=== Provided entries ===
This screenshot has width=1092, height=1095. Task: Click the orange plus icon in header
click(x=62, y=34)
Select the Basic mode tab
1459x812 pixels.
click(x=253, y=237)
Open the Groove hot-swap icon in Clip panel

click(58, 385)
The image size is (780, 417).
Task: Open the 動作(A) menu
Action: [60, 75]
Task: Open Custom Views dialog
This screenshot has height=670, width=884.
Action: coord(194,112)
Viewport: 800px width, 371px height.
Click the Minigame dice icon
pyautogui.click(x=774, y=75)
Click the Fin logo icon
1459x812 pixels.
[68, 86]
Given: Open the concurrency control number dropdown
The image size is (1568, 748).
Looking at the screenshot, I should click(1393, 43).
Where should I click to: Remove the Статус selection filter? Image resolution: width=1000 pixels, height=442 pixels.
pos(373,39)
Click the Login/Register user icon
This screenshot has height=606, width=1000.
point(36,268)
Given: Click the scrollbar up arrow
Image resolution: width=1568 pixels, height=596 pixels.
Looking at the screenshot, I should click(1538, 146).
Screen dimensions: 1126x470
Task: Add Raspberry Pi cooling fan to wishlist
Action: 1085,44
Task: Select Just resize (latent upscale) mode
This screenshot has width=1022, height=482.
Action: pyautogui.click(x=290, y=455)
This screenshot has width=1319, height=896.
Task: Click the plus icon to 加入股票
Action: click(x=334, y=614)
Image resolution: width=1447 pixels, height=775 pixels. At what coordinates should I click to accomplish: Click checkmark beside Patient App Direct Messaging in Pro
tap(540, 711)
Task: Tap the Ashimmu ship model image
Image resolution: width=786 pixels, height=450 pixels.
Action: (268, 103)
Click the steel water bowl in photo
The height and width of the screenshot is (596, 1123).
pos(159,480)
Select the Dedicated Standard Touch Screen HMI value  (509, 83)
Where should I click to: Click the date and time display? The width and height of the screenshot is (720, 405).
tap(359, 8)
===
- [What to do]
Transcribe each record exactly. Leave nothing out.

- [Task response]
This screenshot has width=1092, height=1095. Task: Click the orange plus icon in header
click(x=62, y=34)
Select the Basic mode tab
1459x812 pixels.
click(x=253, y=237)
Open the Groove hot-swap icon in Clip panel

click(58, 385)
The image size is (780, 417).
Task: Open the 動作(A) menu
Action: [60, 75]
Task: Open Custom Views dialog
This screenshot has height=670, width=884.
Action: coord(194,112)
Viewport: 800px width, 371px height.
Click the Minigame dice icon
pyautogui.click(x=774, y=75)
Click the Fin logo icon
1459x812 pixels.
[68, 86]
Given: Open the concurrency control number dropdown
The image size is (1568, 748).
Looking at the screenshot, I should click(1393, 43).
Where should I click to: Remove the Статус selection filter? Image resolution: width=1000 pixels, height=442 pixels.
pos(373,39)
Click the Login/Register user icon
This screenshot has height=606, width=1000.
point(36,268)
Given: Click the scrollbar up arrow
Image resolution: width=1568 pixels, height=596 pixels.
Looking at the screenshot, I should click(1538, 146).
Screen dimensions: 1126x470
Task: Add Raspberry Pi cooling fan to wishlist
Action: 1085,44
Task: Select Just resize (latent upscale) mode
This screenshot has width=1022, height=482.
Action: pyautogui.click(x=290, y=455)
This screenshot has width=1319, height=896.
Task: Click the plus icon to 加入股票
Action: click(x=334, y=614)
Image resolution: width=1447 pixels, height=775 pixels. At what coordinates should I click to accomplish: Click checkmark beside Patient App Direct Messaging in Pro
tap(540, 711)
Task: Tap the Ashimmu ship model image
Image resolution: width=786 pixels, height=450 pixels.
Action: (268, 103)
Click the steel water bowl in photo
The height and width of the screenshot is (596, 1123).
pos(159,480)
Select the Dedicated Standard Touch Screen HMI value  (509, 83)
Where should I click to: Click the date and time display? The width and height of the screenshot is (720, 405).
tap(359, 8)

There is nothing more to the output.